To do: Could you copy every line of the data that contains the word "computer"?

___

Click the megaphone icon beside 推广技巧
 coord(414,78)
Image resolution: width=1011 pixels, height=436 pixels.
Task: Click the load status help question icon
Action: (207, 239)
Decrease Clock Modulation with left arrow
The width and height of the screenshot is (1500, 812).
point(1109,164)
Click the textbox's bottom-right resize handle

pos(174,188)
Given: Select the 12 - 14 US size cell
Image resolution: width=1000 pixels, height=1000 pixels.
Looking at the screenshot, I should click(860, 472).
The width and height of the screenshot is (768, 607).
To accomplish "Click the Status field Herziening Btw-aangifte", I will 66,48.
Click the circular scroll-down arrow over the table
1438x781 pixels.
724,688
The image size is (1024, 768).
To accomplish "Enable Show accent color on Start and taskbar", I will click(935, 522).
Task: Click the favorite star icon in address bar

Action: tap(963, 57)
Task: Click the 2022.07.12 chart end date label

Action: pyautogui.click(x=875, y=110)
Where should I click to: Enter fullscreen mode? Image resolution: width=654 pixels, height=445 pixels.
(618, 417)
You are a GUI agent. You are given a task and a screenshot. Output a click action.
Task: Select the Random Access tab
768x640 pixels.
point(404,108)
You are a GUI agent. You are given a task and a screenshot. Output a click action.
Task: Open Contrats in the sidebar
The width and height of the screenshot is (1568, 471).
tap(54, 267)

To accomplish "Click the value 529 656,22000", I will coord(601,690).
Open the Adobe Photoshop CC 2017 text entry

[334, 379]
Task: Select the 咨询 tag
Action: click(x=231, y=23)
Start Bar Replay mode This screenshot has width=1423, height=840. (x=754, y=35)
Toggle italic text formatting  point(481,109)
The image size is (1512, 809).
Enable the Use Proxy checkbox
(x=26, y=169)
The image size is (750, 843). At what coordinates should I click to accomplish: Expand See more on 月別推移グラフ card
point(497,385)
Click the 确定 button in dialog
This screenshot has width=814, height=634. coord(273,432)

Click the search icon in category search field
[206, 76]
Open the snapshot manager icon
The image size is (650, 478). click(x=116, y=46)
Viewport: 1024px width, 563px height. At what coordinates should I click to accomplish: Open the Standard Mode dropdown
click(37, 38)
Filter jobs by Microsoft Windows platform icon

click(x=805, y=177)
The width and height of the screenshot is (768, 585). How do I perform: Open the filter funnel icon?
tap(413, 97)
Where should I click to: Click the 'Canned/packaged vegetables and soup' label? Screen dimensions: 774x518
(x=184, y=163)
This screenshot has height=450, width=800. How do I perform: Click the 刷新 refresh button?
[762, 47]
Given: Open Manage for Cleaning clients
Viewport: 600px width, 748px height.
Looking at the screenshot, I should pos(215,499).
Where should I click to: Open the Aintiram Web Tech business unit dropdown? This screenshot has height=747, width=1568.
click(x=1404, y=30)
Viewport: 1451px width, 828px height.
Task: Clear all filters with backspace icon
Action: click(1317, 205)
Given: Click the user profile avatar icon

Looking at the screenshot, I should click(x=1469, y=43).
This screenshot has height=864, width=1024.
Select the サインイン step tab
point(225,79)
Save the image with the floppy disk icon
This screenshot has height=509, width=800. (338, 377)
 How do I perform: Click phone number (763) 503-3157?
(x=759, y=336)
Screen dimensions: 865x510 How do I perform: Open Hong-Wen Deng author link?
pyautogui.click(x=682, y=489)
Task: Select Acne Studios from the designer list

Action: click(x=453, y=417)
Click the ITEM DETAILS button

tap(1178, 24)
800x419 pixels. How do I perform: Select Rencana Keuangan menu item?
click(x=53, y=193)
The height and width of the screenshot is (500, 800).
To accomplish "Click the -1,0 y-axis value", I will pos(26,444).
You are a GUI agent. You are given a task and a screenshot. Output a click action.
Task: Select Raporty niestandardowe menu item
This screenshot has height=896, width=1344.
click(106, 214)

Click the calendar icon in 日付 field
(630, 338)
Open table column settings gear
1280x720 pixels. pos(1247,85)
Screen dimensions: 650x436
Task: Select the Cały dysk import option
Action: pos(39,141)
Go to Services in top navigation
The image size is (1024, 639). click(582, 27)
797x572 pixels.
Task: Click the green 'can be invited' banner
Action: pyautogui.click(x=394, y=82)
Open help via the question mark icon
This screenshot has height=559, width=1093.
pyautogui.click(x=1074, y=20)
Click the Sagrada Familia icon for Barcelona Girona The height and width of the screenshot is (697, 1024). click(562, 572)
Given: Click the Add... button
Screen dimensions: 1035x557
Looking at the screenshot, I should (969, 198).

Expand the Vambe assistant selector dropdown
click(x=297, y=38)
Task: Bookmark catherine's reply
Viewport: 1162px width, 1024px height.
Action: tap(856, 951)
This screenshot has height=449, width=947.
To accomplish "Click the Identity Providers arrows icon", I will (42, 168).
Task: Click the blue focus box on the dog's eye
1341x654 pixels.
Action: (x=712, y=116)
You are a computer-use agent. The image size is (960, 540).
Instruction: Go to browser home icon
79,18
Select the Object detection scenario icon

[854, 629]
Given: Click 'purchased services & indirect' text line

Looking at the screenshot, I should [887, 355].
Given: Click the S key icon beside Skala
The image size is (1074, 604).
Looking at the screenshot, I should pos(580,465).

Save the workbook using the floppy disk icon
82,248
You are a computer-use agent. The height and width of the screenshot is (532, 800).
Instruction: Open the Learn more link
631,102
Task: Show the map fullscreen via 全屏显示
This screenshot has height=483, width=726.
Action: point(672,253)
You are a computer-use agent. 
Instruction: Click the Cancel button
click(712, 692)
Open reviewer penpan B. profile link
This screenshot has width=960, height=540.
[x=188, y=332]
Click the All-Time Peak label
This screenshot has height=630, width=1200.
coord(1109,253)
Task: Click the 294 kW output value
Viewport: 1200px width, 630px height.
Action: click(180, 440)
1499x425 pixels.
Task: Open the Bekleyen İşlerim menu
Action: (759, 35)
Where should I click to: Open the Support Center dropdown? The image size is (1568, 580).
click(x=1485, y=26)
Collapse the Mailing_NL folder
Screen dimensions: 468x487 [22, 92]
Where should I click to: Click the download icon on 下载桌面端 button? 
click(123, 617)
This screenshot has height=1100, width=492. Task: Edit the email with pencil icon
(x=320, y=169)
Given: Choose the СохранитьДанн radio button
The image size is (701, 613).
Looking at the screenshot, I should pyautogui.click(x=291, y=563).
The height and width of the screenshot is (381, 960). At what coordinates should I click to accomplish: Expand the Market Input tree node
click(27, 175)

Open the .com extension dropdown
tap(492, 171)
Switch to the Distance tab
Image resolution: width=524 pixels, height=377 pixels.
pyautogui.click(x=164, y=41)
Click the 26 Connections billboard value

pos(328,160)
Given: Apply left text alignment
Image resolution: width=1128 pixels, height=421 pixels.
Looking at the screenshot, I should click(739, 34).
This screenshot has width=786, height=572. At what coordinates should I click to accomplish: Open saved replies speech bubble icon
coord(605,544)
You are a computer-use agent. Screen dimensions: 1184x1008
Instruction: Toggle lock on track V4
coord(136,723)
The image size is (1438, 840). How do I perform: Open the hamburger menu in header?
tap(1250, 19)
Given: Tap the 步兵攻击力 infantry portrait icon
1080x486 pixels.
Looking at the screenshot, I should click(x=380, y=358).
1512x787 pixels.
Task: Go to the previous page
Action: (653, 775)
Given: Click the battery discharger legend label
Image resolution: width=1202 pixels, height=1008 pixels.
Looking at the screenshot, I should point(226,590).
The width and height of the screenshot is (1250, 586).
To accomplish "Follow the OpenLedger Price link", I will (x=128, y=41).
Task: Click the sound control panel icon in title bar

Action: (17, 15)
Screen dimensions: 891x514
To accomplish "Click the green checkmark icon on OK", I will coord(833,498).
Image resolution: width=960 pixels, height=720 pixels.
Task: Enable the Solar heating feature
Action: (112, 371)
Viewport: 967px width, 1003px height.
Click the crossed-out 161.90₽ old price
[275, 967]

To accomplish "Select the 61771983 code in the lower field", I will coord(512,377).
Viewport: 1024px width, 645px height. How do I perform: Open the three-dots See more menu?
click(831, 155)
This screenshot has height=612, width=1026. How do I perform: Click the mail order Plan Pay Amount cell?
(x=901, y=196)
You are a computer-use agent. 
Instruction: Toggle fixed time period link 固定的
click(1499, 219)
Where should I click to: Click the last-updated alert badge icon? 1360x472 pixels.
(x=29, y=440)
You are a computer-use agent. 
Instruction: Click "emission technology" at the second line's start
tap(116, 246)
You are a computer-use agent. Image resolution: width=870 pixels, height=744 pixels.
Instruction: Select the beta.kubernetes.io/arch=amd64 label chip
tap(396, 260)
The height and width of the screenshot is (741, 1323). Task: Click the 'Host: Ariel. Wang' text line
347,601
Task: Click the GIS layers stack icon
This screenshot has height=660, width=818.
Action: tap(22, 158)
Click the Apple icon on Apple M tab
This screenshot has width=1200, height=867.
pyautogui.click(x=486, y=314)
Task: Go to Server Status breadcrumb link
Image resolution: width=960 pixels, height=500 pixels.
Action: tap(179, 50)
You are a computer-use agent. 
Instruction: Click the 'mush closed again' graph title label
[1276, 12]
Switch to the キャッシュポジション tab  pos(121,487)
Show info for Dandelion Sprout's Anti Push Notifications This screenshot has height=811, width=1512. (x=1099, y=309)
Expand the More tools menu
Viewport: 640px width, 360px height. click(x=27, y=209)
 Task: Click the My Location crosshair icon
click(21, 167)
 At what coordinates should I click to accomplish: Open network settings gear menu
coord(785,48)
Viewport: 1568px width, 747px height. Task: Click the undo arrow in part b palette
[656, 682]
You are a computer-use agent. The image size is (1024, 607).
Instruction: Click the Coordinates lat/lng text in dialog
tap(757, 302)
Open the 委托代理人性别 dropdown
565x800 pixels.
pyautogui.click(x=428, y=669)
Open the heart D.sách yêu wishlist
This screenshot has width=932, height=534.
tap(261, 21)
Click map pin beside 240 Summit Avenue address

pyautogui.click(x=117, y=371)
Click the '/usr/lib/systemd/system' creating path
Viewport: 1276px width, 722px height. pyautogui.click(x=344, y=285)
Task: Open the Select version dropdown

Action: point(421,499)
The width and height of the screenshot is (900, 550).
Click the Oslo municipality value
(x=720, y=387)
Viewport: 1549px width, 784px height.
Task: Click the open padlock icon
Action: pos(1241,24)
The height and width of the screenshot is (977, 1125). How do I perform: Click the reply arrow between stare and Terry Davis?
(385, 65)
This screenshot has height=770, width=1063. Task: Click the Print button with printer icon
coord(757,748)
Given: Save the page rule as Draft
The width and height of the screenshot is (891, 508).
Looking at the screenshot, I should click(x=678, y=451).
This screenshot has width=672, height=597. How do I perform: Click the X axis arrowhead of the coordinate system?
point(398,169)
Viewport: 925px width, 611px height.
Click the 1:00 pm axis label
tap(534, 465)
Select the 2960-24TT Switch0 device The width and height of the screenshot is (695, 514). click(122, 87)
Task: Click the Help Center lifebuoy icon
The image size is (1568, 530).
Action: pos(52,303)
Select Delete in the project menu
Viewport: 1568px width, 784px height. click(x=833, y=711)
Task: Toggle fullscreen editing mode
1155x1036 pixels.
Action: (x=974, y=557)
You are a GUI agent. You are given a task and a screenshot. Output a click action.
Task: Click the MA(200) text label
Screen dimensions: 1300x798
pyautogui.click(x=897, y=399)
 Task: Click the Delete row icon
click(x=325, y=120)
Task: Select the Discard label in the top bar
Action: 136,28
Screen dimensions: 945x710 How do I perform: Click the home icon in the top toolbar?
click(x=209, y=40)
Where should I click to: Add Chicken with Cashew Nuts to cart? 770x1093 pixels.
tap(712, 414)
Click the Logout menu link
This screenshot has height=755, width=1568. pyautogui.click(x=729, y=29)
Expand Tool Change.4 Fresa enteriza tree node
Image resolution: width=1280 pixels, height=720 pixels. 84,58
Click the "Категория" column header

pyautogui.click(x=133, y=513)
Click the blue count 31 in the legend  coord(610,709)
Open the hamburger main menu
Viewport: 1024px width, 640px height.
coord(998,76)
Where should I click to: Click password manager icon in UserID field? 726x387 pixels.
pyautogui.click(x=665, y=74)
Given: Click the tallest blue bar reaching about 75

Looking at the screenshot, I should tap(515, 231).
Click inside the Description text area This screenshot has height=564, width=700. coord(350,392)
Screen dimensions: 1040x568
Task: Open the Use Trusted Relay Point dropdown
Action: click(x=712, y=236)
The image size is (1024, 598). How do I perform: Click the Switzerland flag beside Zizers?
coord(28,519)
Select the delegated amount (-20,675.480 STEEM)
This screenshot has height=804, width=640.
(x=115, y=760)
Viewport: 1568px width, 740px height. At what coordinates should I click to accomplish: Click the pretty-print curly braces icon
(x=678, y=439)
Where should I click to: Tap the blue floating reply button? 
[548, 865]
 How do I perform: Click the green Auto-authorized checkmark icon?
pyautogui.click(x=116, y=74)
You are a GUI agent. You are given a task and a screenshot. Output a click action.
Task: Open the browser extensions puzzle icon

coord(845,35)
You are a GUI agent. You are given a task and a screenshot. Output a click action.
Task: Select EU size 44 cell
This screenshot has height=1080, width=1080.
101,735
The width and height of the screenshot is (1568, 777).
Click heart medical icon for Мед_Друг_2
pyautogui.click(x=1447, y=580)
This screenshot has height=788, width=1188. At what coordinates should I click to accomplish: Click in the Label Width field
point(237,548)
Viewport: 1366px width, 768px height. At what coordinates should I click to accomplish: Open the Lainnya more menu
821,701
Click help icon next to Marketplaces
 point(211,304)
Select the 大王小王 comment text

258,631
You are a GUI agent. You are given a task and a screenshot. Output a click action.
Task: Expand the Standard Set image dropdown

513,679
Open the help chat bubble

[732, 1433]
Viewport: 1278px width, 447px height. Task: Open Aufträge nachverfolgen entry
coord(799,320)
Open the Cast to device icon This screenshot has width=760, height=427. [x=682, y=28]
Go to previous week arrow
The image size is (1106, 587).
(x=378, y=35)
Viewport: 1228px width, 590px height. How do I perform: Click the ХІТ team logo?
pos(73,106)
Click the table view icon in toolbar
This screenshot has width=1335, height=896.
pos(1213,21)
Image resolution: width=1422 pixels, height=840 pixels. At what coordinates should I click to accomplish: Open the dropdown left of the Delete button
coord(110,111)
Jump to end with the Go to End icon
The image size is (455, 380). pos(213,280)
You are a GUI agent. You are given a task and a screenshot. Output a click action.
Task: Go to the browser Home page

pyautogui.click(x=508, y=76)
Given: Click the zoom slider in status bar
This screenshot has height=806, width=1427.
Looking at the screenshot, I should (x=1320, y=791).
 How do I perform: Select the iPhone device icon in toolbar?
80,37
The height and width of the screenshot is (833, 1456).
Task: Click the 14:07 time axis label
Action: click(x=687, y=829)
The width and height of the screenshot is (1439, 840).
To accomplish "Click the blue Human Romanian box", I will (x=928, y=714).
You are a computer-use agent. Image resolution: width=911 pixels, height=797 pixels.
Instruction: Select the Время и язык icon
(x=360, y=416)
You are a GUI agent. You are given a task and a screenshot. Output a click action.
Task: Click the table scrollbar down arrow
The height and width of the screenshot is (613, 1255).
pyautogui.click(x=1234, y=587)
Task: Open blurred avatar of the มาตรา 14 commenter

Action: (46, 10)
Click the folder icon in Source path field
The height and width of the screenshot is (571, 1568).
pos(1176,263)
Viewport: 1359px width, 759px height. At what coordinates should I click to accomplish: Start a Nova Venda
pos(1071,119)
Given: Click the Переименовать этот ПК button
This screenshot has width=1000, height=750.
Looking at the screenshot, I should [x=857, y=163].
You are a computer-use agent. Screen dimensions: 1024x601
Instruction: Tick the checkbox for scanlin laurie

___

Answer section:
You are a computer-use agent. The image size is (960, 540).
You are a computer-use agent. The height and width of the screenshot is (532, 800).
You are a computer-use agent. 
You are a computer-use agent. Screen dimensions: 1184x1008
You are a computer-use agent. 
You are a computer-use agent. 
You are a computer-use agent. Image resolution: width=870 pixels, height=744 pixels.
You are a computer-use agent. 
You are a computer-use agent. The image size is (1024, 607).
You are a computer-use agent. Image resolution: width=911 pixels, height=797 pixels.
You are a computer-use agent. Screen dimensions: 1024x601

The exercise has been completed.